The 2014 gift brings the total endowment for the Patricia and Tom Semmes Endowed Chair in Neurobiology to $1.5 million, creating additional opportunities for worldwide collaboration and expanded research into the debilitating disease.
Perry has held the chair since 2013, when the Semmes Foundation leveraged a matching gift opportunity that created the endowment.
“Not only is Dr. Perry an acknowledged creative genius in his research field, but he is the dean of seven academic departments with 245 faculty and 5,000 students. He also collaborates with the best scientists in the world,” says foundation trustee Pat Semmes. “We are so honored to support his 30-year passion for looking for answers and are proud to be alongside Dr. Perry in the discovery of a cure for Alzheimer’s.”
An estimated 5 million people age 65 and older have Alzheimer’s disease, according to the Alzheimer’s Association. Those numbers could triple by 2050, according to a RAND Corp. research report.
“I appreciate the support of the Semmes Foundation because it allows us to move forward with our work,” Perry says. “We are very grateful for their belief in our efforts.”
UTSA advancing research with more faculty, graduate programs
As part of a four-year, $40 million plan, UTSA will recruit 60 new top-tier scholars to advance the university’s research capabilities. News of this GoldStar Initiative, as it is known, came during President Ricardo Romo’s State of the University address in the fall.
In its first year the initiative will recruit experts in advanced materials, open cloud computing and cybersecurity, big data, biomedicine and social and educational transformation as well as sustainable communities.
“I consider this period of hiring growth to be one of the most crucial in our history,” Romo says. “If San Antonio is to remain a leader in a global economy, it must have the high caliber of research that we conduct at UTSA.”
The university will initially rely on institutional resources to support the hiring of new researchers, 15 each year over four years. It also will pursue recruitment funding from the UT System Science and Technology Acquisition and Retention Program. New gifts from donors will directly support the work.
As part of the GoldStar Initiative, the university intends to increase its annual research expenditures from the current level of approximately $50 million to $75 million in the next five years, then soon after to $100 million — a Tier One threshold for research spending.
As additional researchers come to UTSA, the university will recruit more graduate students to assist them.

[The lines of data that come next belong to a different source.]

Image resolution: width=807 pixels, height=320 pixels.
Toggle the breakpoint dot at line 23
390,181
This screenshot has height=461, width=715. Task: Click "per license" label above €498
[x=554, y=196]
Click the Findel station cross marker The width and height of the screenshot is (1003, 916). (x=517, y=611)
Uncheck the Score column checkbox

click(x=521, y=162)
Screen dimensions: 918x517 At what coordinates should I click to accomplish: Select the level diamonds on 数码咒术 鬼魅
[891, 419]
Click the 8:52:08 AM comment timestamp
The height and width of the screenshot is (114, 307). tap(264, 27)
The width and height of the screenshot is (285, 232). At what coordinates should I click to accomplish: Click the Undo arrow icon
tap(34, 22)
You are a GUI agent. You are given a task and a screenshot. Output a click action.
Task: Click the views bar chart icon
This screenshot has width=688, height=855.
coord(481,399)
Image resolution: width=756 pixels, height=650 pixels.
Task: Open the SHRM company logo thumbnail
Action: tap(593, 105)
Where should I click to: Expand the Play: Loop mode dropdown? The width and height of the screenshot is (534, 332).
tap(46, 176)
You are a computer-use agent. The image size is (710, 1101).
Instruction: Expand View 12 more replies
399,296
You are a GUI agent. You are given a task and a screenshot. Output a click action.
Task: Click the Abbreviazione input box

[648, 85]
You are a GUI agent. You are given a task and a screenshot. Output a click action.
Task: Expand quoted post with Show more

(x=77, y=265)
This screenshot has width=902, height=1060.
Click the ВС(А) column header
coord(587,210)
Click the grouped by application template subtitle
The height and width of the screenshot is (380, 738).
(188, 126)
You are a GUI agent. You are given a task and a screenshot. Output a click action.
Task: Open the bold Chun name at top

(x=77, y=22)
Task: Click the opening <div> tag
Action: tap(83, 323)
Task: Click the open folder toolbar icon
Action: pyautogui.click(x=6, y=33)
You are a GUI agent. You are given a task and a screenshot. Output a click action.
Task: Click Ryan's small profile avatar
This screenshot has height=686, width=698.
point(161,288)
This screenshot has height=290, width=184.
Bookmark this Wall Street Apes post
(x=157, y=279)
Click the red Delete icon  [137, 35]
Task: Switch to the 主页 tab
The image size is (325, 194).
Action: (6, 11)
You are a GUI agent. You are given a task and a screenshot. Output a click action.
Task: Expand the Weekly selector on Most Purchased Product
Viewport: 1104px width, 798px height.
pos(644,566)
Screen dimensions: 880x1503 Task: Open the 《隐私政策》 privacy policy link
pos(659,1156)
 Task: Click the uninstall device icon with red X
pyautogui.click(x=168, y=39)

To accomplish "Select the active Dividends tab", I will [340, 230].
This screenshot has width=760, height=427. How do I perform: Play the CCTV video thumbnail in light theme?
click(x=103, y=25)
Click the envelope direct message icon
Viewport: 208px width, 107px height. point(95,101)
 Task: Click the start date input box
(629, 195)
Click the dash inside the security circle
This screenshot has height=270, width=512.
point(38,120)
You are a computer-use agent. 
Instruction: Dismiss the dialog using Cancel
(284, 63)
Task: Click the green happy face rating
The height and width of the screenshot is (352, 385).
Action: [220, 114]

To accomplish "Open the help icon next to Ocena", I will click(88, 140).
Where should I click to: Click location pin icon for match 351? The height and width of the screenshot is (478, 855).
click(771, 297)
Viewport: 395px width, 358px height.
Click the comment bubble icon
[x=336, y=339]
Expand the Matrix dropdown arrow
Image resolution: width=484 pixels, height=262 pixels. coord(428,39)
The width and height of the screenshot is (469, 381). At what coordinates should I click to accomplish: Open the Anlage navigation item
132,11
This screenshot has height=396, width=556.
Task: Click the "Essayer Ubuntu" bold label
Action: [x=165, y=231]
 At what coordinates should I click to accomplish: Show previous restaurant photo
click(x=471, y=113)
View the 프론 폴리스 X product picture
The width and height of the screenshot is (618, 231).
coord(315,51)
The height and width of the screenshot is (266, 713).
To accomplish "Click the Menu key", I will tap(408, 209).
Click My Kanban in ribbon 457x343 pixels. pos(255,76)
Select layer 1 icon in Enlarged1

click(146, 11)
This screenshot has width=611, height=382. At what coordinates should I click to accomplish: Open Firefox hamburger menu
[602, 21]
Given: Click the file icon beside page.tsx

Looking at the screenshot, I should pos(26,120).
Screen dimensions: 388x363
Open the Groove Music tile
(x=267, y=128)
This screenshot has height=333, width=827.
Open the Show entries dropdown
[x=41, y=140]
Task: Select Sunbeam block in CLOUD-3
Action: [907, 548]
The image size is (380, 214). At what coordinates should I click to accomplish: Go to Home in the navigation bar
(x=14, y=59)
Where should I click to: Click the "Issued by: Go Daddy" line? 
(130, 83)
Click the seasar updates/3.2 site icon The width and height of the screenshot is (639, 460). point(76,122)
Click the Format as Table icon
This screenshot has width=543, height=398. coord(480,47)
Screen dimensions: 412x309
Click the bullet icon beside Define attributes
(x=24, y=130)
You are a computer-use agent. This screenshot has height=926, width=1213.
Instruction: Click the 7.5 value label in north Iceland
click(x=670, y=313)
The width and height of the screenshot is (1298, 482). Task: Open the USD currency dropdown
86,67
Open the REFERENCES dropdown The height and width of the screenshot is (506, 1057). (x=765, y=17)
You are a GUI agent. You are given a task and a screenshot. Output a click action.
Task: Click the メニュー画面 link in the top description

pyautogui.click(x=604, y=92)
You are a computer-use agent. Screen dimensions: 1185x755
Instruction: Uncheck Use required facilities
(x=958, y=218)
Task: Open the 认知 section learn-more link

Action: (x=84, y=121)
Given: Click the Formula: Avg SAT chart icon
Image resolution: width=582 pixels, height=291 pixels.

The university will expand both its master’s and doctoral programs over the next three years, with a goal of increasing the number of master’s students to 4,500 from 3,300 and the number of Ph.D. students to 900 from the current 750. UTSA also will develop at least six new doctoral programs over the same period.
Supporting Tier One
Gift will fund scholarships and research fellowships
An anonymous donor has made $2 million in gifts to benefit Peter T. Flawn scholarships for honors students and a graduate research fellowship. Both support UTSA’s Tier One aspirations.
From 1973 to 1977, Flawn was UTSA's second president. During that time, the university opened its Main Campus, held its first commencement ceremony and achieved full accreditation for its graduate programs by the Southern Association of Colleges and Schools. Flawn went on to be president of UT Austin.